The existing I-35 corridor runs around 855km across Texas from the Mexican border to the border with the state of Oklahoma. As the largest interstate highway connecting Mexico and Canada through the US heartland, the I-35 corridor carries the majority of Mexico’s trade with the US and Canada.

Meanwhile, in the general construction category, ACCIONA picked up the award for safely removing dangerous level crossings using digital construction systems in Melbourne, Australia.

For the roads and highways category, the winner was the cooperation between New Zealand’s road agency Waka Kotahi, the joint venture of Fulton Hogan and HEB – FH/HEB JV – and BECA for their Takitimu North Link Tauranga project in the Western Bay of Plenty region near Auckland, New Zealand.

In the Geo-professional category, Mott MacDonald won for its project, driving efficiency and sustainability in material reuse through GeoBIM, in Birmingham, England.

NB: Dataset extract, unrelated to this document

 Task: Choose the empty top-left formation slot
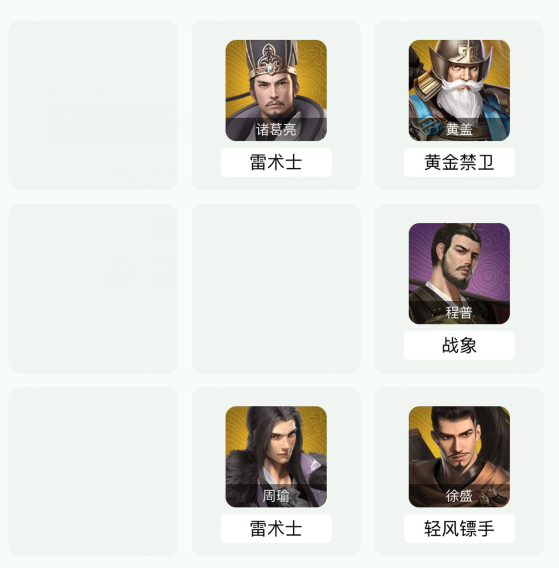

Solutions from Bentley Systems, based near Philadelphia in the US are used for the design, construction and operations of roads and bridges, rail and transit, water and wastewater, public works and utilities, buildings and campuses, mining and industrial facilities. Bentley said that the entrants’ presentations illustrate how Bentley’s users tackle the challenges and achieve objectives by leveraging the latest digital advancements.

All the winners and their projects can be viewed by clicking here.

The company’s offerings include MicroStation-based applications for modeling and simulation, ProjectWise for project delivery, AssetWise for asset and network performance, Seequent’s leading geo-professional software portfolio and the iTwin platform for infrastructure digital twins. Bentley employs more than 4,500 and has annual revenue of around US$1 billion in 186 countries.